#### [Records shown]
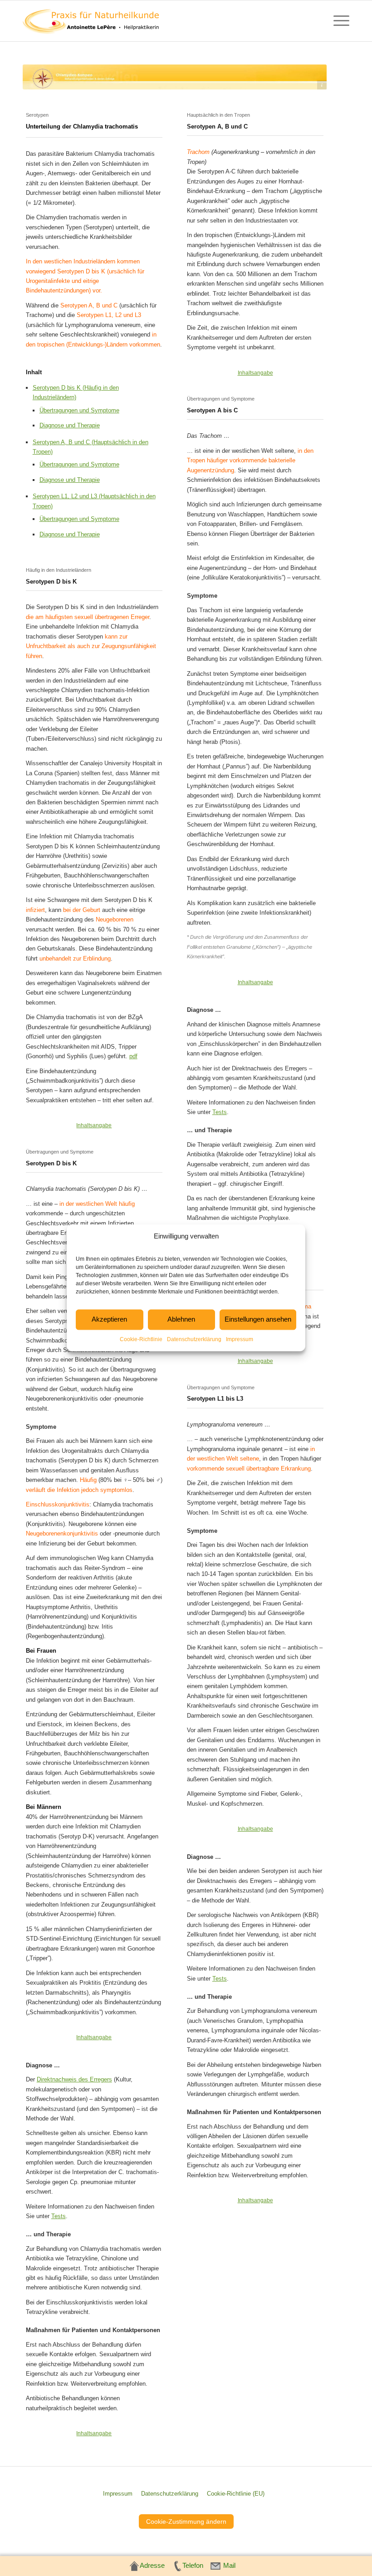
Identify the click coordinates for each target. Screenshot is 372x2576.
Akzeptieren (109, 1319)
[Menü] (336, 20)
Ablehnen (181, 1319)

...

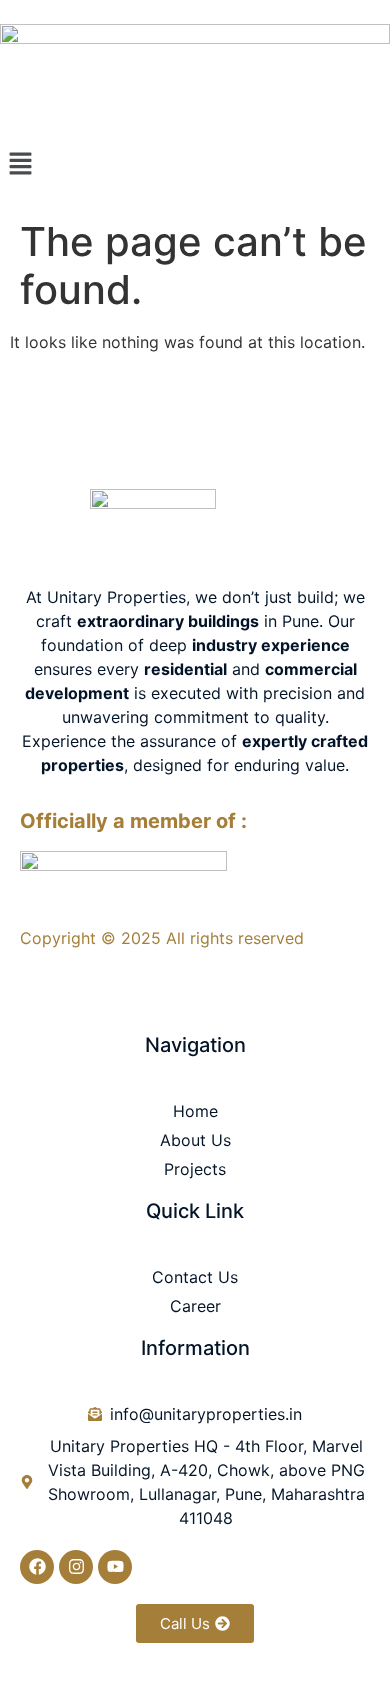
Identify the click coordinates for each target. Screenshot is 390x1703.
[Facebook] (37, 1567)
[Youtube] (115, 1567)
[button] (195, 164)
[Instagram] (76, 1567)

#### [Your assignment]
From the listing above, repeat exactly the lines starting at the line that includes "Screenshot is 372x2576." and ending at the line that includes "Ablehnen (181, 1319)", with nothing outside that span.

#### [Task output]
Identify the click coordinates for each target. Screenshot is 372x2576.
Akzeptieren (109, 1319)
[Menü] (336, 20)
Ablehnen (181, 1319)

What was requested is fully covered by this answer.